= ABOUT THIS EXERCISE =
Retype the data below without altering anything.

= EXCERPTED RECORDS =
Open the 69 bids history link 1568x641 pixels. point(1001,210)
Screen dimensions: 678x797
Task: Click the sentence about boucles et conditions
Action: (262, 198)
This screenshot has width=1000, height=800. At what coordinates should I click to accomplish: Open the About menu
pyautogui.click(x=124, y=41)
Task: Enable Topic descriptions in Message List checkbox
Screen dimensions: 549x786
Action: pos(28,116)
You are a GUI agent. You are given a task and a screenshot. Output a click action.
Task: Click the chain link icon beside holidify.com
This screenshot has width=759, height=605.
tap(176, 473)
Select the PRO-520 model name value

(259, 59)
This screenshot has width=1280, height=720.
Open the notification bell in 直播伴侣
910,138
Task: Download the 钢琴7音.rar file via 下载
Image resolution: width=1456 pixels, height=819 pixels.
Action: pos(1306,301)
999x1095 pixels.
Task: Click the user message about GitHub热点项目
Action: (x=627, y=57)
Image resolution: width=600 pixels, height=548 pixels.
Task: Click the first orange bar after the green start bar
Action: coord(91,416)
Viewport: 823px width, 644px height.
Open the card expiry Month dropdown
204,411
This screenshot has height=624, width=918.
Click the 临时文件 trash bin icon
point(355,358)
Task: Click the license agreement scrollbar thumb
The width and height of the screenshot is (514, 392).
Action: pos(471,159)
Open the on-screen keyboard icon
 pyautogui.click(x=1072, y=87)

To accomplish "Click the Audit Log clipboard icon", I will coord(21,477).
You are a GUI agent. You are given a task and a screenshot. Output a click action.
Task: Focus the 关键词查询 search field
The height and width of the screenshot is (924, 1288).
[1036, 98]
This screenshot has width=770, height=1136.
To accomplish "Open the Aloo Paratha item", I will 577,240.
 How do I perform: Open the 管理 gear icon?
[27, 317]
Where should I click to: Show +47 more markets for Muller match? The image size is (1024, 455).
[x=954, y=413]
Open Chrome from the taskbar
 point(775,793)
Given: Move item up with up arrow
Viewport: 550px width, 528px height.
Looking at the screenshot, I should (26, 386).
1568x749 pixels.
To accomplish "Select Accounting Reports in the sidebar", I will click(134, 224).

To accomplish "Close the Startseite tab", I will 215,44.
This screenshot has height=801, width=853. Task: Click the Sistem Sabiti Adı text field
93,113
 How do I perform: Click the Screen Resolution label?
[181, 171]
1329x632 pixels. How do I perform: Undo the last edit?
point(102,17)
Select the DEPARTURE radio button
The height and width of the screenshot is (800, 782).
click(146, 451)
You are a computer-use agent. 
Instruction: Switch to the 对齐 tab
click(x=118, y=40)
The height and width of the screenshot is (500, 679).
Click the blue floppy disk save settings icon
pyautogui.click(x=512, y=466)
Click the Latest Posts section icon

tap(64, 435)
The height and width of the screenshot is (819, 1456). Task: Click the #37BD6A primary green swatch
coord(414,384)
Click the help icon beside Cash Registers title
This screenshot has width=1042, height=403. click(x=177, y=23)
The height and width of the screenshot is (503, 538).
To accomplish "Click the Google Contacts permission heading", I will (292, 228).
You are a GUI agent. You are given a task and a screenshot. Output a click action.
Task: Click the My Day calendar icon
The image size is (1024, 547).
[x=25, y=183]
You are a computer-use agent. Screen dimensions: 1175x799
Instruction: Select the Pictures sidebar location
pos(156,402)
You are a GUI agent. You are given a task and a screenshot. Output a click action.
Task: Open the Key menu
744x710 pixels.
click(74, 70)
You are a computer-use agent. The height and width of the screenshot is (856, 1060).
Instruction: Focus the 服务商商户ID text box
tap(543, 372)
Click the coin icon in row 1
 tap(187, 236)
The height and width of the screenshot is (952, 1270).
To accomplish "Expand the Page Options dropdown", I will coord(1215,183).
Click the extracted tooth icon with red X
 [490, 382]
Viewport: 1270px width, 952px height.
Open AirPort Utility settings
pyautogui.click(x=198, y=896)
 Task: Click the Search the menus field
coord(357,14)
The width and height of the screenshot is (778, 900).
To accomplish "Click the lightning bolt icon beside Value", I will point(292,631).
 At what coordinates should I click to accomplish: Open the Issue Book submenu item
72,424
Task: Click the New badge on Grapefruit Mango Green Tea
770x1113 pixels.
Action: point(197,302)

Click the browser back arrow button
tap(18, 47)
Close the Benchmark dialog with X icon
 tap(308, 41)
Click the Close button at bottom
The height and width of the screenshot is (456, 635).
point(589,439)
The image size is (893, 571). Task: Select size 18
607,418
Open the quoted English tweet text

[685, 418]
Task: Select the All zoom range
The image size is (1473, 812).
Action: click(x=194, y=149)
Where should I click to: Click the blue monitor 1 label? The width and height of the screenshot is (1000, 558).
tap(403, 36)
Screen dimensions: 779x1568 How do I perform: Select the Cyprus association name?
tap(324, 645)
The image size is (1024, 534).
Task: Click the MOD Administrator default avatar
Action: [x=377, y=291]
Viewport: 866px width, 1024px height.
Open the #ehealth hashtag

= COMPLETED EXERCISE =
Open the 69 bids history link 1568x641 pixels. point(1001,210)
Screen dimensions: 678x797
Task: Click the sentence about boucles et conditions
Action: (262, 198)
This screenshot has width=1000, height=800. At what coordinates should I click to accomplish: Open the About menu
pyautogui.click(x=124, y=41)
Task: Enable Topic descriptions in Message List checkbox
Screen dimensions: 549x786
Action: pos(28,116)
You are a GUI agent. You are given a task and a screenshot. Output a click action.
Task: Click the chain link icon beside holidify.com
This screenshot has width=759, height=605.
tap(176, 473)
Select the PRO-520 model name value

(259, 59)
This screenshot has width=1280, height=720.
Open the notification bell in 直播伴侣
910,138
Task: Download the 钢琴7音.rar file via 下载
Image resolution: width=1456 pixels, height=819 pixels.
Action: pos(1306,301)
999x1095 pixels.
Task: Click the user message about GitHub热点项目
Action: (x=627, y=57)
Image resolution: width=600 pixels, height=548 pixels.
Task: Click the first orange bar after the green start bar
Action: coord(91,416)
Viewport: 823px width, 644px height.
Open the card expiry Month dropdown
204,411
This screenshot has height=624, width=918.
Click the 临时文件 trash bin icon
point(355,358)
Task: Click the license agreement scrollbar thumb
The width and height of the screenshot is (514, 392).
Action: pos(471,159)
Open the on-screen keyboard icon
 pyautogui.click(x=1072, y=87)

To accomplish "Click the Audit Log clipboard icon", I will coord(21,477).
You are a GUI agent. You are given a task and a screenshot. Output a click action.
Task: Focus the 关键词查询 search field
The height and width of the screenshot is (924, 1288).
[1036, 98]
This screenshot has width=770, height=1136.
To accomplish "Open the Aloo Paratha item", I will 577,240.
 How do I perform: Open the 管理 gear icon?
[27, 317]
Where should I click to: Show +47 more markets for Muller match? The image size is (1024, 455).
[x=954, y=413]
Open Chrome from the taskbar
 point(775,793)
Given: Move item up with up arrow
Viewport: 550px width, 528px height.
Looking at the screenshot, I should (26, 386).
1568x749 pixels.
To accomplish "Select Accounting Reports in the sidebar", I will click(134, 224).

To accomplish "Close the Startseite tab", I will 215,44.
This screenshot has height=801, width=853. Task: Click the Sistem Sabiti Adı text field
93,113
 How do I perform: Click the Screen Resolution label?
[181, 171]
1329x632 pixels. How do I perform: Undo the last edit?
point(102,17)
Select the DEPARTURE radio button
The height and width of the screenshot is (800, 782).
click(146, 451)
You are a computer-use agent. 
Instruction: Switch to the 对齐 tab
click(x=118, y=40)
The height and width of the screenshot is (500, 679).
Click the blue floppy disk save settings icon
pyautogui.click(x=512, y=466)
Click the Latest Posts section icon

tap(64, 435)
The height and width of the screenshot is (819, 1456). Task: Click the #37BD6A primary green swatch
coord(414,384)
Click the help icon beside Cash Registers title
This screenshot has width=1042, height=403. click(x=177, y=23)
The height and width of the screenshot is (503, 538).
To accomplish "Click the Google Contacts permission heading", I will (292, 228).
You are a GUI agent. You are given a task and a screenshot. Output a click action.
Task: Click the My Day calendar icon
The image size is (1024, 547).
[x=25, y=183]
You are a computer-use agent. Screen dimensions: 1175x799
Instruction: Select the Pictures sidebar location
pos(156,402)
You are a GUI agent. You are given a task and a screenshot. Output a click action.
Task: Open the Key menu
744x710 pixels.
click(74, 70)
You are a computer-use agent. The height and width of the screenshot is (856, 1060).
Instruction: Focus the 服务商商户ID text box
tap(543, 372)
Click the coin icon in row 1
 tap(187, 236)
The height and width of the screenshot is (952, 1270).
To accomplish "Expand the Page Options dropdown", I will coord(1215,183).
Click the extracted tooth icon with red X
 [490, 382]
Viewport: 1270px width, 952px height.
Open AirPort Utility settings
pyautogui.click(x=198, y=896)
 Task: Click the Search the menus field
coord(357,14)
The width and height of the screenshot is (778, 900).
To accomplish "Click the lightning bolt icon beside Value", I will point(292,631).
 At what coordinates should I click to accomplish: Open the Issue Book submenu item
72,424
Task: Click the New badge on Grapefruit Mango Green Tea
770x1113 pixels.
Action: point(197,302)

Click the browser back arrow button
tap(18, 47)
Close the Benchmark dialog with X icon
 tap(308, 41)
Click the Close button at bottom
The height and width of the screenshot is (456, 635).
point(589,439)
The image size is (893, 571). Task: Select size 18
607,418
Open the quoted English tweet text

[685, 418]
Task: Select the All zoom range
The image size is (1473, 812).
Action: click(x=194, y=149)
Where should I click to: Click the blue monitor 1 label? The width and height of the screenshot is (1000, 558).
tap(403, 36)
Screen dimensions: 779x1568 How do I perform: Select the Cyprus association name?
tap(324, 645)
The image size is (1024, 534).
Task: Click the MOD Administrator default avatar
Action: [x=377, y=291]
Viewport: 866px width, 1024px height.
Open the #ehealth hashtag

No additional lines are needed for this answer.